> [Your instructions]
Return, word for word, only the lines of the data below that lie between the line with "1568x705 pixels. At" and the line with "Launch the Photos app from the taskbar", those two lines included.

> [Material shown]

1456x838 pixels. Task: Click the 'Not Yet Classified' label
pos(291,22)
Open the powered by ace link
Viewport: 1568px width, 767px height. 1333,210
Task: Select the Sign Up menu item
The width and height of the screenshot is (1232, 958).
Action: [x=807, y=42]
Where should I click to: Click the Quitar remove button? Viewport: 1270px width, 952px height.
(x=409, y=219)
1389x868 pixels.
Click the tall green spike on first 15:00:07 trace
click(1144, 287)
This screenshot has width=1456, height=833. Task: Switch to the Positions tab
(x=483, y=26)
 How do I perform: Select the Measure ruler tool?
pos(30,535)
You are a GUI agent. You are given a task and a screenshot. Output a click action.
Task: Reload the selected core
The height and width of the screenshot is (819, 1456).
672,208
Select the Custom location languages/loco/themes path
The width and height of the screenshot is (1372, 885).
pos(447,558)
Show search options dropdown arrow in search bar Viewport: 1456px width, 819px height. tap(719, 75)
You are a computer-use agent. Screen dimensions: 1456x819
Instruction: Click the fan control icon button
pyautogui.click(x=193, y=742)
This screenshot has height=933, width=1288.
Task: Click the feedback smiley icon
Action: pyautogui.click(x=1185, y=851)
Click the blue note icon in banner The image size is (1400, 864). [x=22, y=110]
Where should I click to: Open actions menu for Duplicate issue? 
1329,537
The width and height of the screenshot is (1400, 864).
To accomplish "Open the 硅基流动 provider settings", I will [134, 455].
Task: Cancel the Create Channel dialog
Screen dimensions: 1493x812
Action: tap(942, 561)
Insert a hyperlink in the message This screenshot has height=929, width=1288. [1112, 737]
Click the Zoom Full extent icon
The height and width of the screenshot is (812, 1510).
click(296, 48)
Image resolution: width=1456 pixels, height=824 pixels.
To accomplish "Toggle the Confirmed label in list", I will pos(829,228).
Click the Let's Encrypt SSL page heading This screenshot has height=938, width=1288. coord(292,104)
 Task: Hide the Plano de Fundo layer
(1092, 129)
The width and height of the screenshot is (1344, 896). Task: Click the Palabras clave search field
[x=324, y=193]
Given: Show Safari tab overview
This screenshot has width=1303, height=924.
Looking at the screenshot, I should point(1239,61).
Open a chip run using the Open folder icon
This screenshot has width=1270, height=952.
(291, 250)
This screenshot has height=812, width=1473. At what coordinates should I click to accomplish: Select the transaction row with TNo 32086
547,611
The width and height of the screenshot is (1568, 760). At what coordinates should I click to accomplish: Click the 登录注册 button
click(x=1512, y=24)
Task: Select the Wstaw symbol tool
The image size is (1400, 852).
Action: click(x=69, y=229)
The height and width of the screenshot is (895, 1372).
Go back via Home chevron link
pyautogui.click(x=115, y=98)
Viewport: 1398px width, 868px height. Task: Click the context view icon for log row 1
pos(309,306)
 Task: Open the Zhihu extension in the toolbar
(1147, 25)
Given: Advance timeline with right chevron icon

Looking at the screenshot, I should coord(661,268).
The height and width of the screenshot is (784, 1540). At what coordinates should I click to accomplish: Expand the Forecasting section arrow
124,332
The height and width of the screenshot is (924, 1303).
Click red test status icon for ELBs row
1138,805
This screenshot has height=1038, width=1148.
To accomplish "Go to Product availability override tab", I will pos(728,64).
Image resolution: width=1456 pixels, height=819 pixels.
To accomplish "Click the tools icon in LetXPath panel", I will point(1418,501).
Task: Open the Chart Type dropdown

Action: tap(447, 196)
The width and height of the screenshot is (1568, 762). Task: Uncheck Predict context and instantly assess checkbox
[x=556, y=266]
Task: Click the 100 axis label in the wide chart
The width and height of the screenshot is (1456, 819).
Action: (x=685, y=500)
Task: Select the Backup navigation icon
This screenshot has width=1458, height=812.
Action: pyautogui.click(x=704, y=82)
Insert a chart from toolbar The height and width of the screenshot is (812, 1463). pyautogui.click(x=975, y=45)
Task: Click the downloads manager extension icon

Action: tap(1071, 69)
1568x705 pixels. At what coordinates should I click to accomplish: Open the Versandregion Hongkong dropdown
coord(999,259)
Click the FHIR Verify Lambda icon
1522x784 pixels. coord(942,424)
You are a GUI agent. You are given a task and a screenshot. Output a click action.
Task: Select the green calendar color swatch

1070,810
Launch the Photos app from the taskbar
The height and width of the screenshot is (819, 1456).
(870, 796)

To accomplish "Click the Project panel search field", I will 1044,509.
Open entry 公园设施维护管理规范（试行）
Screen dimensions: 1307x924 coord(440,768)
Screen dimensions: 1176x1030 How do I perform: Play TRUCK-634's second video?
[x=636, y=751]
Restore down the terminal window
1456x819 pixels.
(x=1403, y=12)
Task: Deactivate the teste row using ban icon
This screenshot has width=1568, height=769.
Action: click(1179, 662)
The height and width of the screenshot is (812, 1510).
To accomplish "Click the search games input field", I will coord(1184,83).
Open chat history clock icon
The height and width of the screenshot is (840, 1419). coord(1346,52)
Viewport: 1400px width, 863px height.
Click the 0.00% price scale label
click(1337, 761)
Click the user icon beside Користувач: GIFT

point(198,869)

> [Response below]
1568x705 pixels. At what coordinates should I click to accomplish: Open the Versandregion Hongkong dropdown
coord(999,259)
Click the FHIR Verify Lambda icon
1522x784 pixels. coord(942,424)
You are a GUI agent. You are given a task and a screenshot. Output a click action.
Task: Select the green calendar color swatch

1070,810
Launch the Photos app from the taskbar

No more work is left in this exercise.